> _What the task requires_:
Please copy exactly the line that contains "Given: Click the globe link icon in toolbar" and every line after it through the end of the records, leaving the pictures out.

> _Task material_:
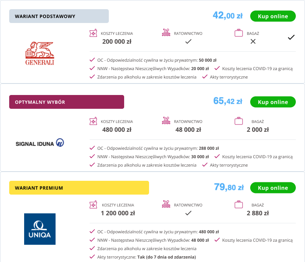This screenshot has width=305, height=262.
Task: Click the Uniqa rescue swimmer icon
Action: tap(166, 205)
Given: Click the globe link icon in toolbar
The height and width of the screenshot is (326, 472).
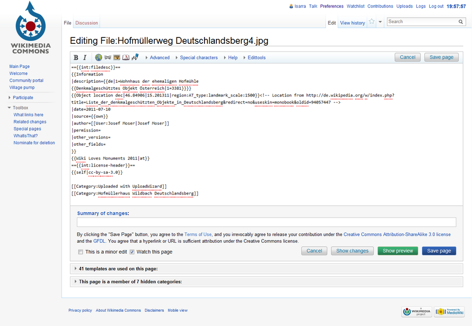Looking at the screenshot, I should [99, 58].
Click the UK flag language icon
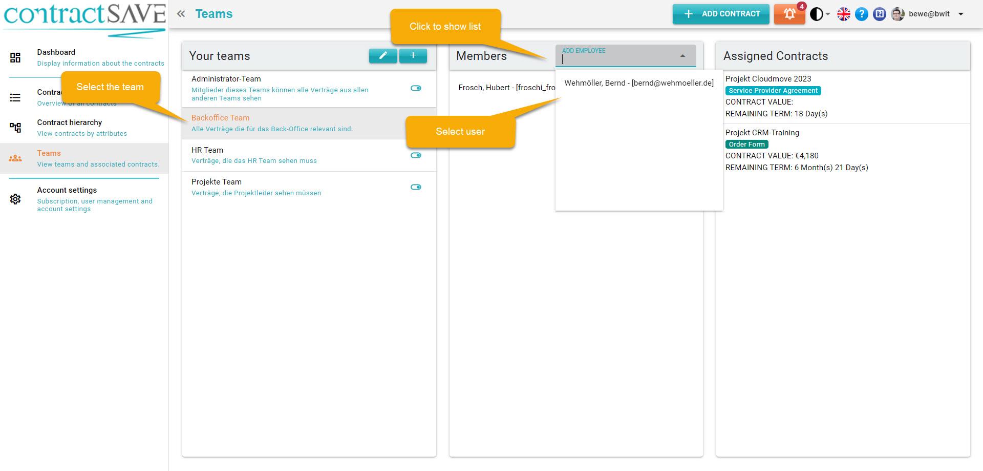 (x=843, y=14)
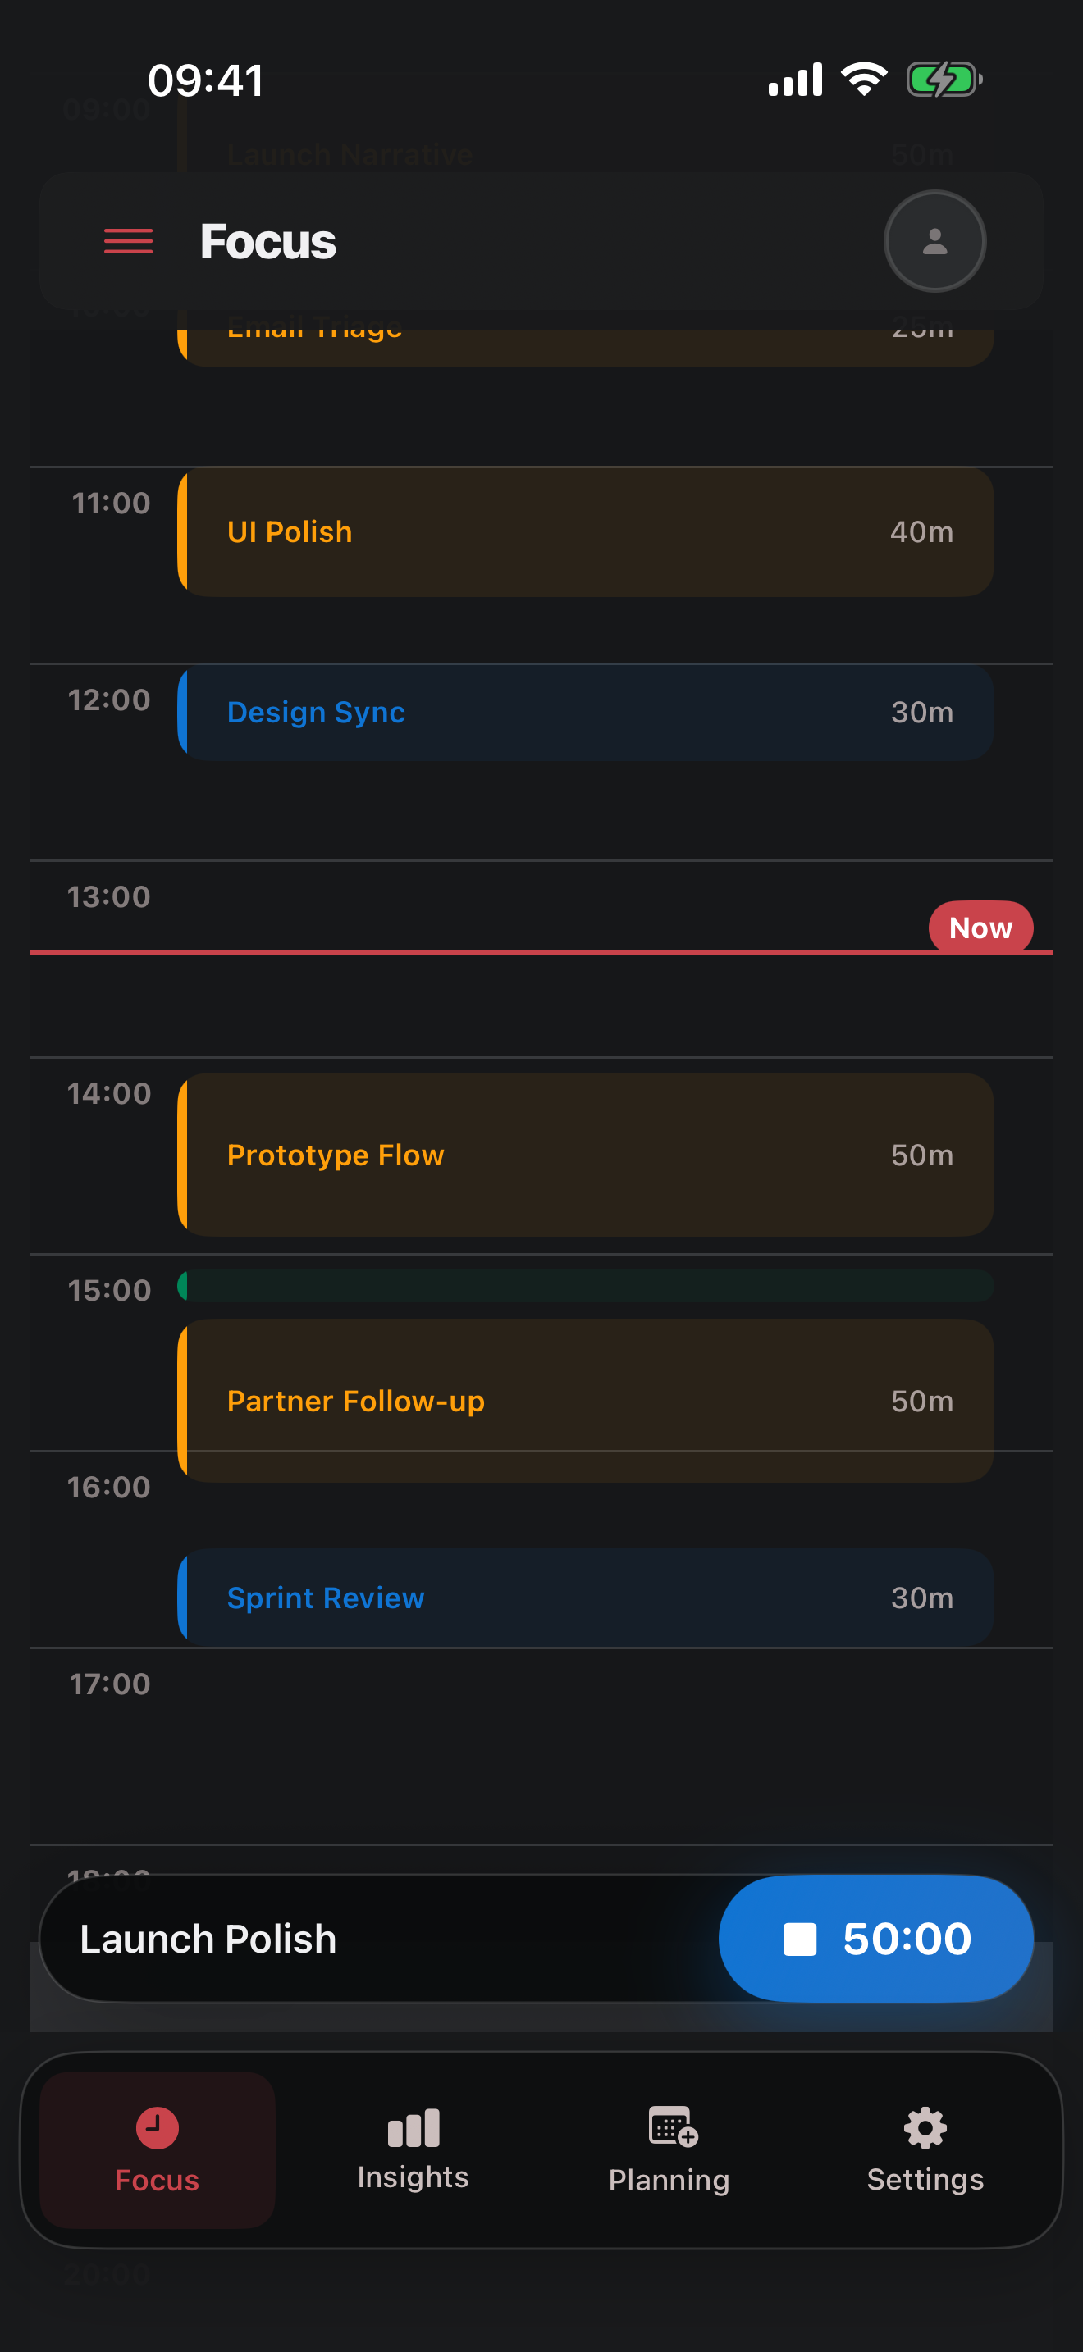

> _Reply to the task_:
Given: Click the globe link icon in toolbar
The height and width of the screenshot is (326, 472).
Looking at the screenshot, I should [99, 58].
Click the UK flag language icon
 (x=843, y=14)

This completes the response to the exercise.